RECORD SET:
*** Begin section ***

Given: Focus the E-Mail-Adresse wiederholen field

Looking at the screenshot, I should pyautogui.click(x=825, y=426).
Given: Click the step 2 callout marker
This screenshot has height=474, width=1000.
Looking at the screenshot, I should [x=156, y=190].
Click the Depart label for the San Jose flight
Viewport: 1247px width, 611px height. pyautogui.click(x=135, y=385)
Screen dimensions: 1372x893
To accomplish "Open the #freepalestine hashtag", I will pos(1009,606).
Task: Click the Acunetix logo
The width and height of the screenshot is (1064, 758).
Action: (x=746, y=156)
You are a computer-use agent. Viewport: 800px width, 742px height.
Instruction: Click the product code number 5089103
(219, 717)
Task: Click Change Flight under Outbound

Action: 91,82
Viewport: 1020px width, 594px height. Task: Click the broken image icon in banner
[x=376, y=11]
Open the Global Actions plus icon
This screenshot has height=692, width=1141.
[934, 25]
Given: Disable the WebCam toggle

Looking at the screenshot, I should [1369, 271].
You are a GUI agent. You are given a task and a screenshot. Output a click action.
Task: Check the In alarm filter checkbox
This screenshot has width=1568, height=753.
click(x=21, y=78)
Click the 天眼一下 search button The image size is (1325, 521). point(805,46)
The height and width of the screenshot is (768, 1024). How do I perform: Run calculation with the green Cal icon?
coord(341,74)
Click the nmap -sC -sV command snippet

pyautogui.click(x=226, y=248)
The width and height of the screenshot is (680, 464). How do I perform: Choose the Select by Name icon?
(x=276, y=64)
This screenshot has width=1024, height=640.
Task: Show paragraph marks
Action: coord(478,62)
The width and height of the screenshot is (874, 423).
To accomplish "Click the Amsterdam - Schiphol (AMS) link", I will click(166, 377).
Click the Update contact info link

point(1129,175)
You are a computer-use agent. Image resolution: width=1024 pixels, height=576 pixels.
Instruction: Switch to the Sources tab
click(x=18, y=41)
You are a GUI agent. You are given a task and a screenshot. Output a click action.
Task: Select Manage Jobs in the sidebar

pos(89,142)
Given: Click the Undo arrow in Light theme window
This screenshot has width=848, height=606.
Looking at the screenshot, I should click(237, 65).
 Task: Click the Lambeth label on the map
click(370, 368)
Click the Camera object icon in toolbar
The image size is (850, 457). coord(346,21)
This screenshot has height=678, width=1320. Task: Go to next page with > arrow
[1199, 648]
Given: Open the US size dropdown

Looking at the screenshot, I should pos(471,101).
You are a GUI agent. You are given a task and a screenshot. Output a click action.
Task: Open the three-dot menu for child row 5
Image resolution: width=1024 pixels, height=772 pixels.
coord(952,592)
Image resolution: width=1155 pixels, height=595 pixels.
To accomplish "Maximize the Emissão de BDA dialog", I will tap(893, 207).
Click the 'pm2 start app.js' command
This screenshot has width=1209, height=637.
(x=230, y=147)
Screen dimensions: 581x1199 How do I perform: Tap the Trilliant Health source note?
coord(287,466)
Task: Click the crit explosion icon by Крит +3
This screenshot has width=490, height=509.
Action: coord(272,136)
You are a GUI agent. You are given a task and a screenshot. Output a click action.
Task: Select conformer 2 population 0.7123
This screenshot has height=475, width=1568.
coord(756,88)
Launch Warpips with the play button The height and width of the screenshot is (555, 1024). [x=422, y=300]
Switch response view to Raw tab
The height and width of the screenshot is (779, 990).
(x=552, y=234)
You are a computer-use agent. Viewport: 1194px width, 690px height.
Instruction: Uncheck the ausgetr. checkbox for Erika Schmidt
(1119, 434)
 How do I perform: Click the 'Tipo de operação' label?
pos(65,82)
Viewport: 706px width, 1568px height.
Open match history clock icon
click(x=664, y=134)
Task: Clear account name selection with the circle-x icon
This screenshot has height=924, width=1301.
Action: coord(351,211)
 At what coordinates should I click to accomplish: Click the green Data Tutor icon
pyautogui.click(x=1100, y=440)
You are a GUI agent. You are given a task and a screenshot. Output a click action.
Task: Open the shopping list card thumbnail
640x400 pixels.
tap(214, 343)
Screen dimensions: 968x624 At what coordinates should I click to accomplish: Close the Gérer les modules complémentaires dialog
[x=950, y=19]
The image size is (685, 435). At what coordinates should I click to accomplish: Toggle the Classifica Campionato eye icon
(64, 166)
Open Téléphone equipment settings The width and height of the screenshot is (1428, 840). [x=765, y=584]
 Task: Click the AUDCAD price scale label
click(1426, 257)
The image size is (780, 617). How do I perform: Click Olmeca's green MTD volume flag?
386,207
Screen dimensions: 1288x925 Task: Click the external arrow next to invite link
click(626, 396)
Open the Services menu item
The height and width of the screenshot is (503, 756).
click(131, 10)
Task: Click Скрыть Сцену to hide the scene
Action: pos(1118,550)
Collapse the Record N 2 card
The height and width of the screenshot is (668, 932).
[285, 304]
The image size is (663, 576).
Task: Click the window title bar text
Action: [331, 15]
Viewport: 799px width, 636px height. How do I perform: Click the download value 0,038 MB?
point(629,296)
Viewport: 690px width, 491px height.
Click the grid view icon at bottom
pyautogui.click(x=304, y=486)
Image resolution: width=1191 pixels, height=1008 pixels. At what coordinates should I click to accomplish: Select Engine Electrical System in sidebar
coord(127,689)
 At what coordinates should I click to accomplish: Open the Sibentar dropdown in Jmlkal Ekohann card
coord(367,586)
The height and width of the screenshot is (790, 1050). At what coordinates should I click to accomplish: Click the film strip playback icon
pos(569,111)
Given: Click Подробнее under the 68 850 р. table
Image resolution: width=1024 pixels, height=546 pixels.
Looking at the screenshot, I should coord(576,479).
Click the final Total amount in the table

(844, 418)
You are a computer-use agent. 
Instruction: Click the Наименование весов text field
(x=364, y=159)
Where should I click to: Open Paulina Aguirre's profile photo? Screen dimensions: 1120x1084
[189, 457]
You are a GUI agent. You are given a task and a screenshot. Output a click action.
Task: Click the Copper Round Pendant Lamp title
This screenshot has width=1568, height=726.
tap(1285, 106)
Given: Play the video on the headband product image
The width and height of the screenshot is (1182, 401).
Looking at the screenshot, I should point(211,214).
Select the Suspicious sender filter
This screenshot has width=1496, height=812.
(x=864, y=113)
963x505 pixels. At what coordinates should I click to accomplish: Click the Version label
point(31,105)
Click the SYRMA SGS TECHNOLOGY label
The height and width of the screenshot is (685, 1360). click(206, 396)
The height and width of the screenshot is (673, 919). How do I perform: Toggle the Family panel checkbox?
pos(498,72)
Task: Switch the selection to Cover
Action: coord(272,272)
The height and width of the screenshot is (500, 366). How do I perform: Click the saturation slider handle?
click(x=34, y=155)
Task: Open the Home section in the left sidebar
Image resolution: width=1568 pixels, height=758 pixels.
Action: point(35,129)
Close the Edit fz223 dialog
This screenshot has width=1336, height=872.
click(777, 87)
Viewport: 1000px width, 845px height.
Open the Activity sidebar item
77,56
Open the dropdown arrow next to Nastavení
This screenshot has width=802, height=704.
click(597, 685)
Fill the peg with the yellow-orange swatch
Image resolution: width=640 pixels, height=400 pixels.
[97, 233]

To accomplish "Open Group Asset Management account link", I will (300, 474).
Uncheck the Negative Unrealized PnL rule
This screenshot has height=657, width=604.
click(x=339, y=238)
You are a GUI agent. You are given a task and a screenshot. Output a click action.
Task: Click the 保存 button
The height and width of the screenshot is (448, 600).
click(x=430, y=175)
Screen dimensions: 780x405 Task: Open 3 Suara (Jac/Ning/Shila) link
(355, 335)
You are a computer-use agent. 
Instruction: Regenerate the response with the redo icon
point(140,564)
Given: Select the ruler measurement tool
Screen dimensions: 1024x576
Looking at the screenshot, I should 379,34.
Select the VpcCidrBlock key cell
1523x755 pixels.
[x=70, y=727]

*** End section ***

EXERCISE: Every line above that holds "filter" should be copied out.

RESULT OF THIS TASK:
Task: Check the In alarm filter checkbox
Select the Suspicious sender filter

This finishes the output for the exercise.